Posted by TopVeg - April 7th, 2007

Snails do eat vegetables but they are rarely a problem in the kitchen garden.

More information about the garden snail can be found on Farming Friends.

If the number of snails does build up, it is quite easy to bring them down to an acceptable level. There are many natural methods which should be used together:

Natural methods of snail control:

  • Reduce the preferred habitat of snails, which like moist, shady areas for resting and laying eggs. So keep the garden tidy!
  • Add lime to the vegetable plot to prevent acidity
  • Plant herbs between rows of susceptible vegetables as snails dislike spiky or aromatic plants.
  • Thin out plants to allow air to circulate around the remainder & so reduce moist conditions within beds which are favourable to snails. Weed regularly to keep the vegetation down to essentials!
  • Add a thick layer of mulch unattractive to snails such as materials with rough and jagged edges, like broken eggshells or loose chippings.
  • Create a barrier of vegetation favoured by snails, such as wilted comfrey leaves, which can be placed around vulnerable vegetation as a decoy.
  • Hand pick snails from the plants in the garden. A good job for children!
  • Collect snails in traps such as under upturned flower pots, wooden boards, upturned empty grapefruit halves and beer.
    Beer traps are ideally made from plastic pots with tight fitting lids, they should have slots cut into the sides near the rim and buried to the level of the opening. Lids prevent evaporation, beneficial organisms falling into the pot and also larger animals (e.g. the family dog) from drinking the beer. If dead animals are left in the traps they are more attractive to newcomers. Once collected the most humane way of destroying snails is by crushing but they can also be dropped into salty water.
  • Deter snails with a barrier of wood ash, coal soot,or dry sawdust.
  • Use biological control by encouraging animals that feed on snails into the garden. These include thrushes, hedgehogs, ducks, chickens, guinea fowl, frogs and toads.
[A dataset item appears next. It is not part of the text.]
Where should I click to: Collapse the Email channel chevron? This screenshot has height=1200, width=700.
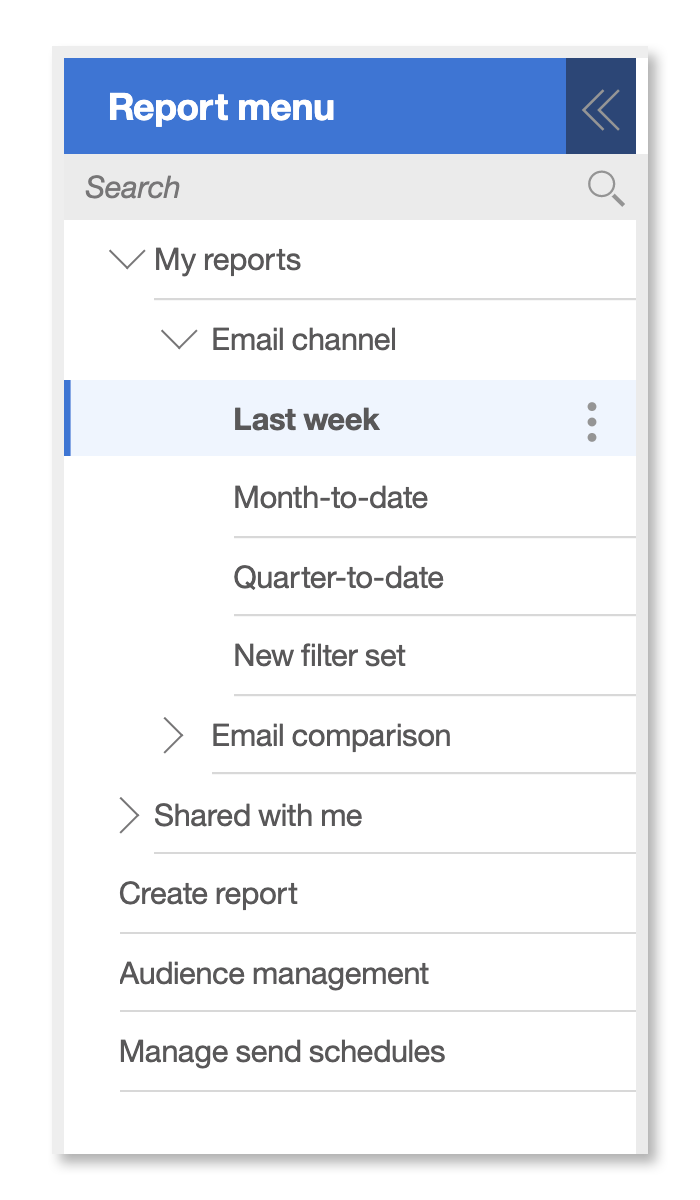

Chemical methods of snail control:

  • Various molluscicides are sold, but they should all be used with extreme caution. Most are poisonous to cats and dogs & lead to a horrid death. The pets do not often have a problem when these products are applied to the garden, the danger comes when they eat the whole packet before it is used. This often happens when they are shut in a shed where a packet is stored. Try a combination of natural methods before restorting to the chemicals.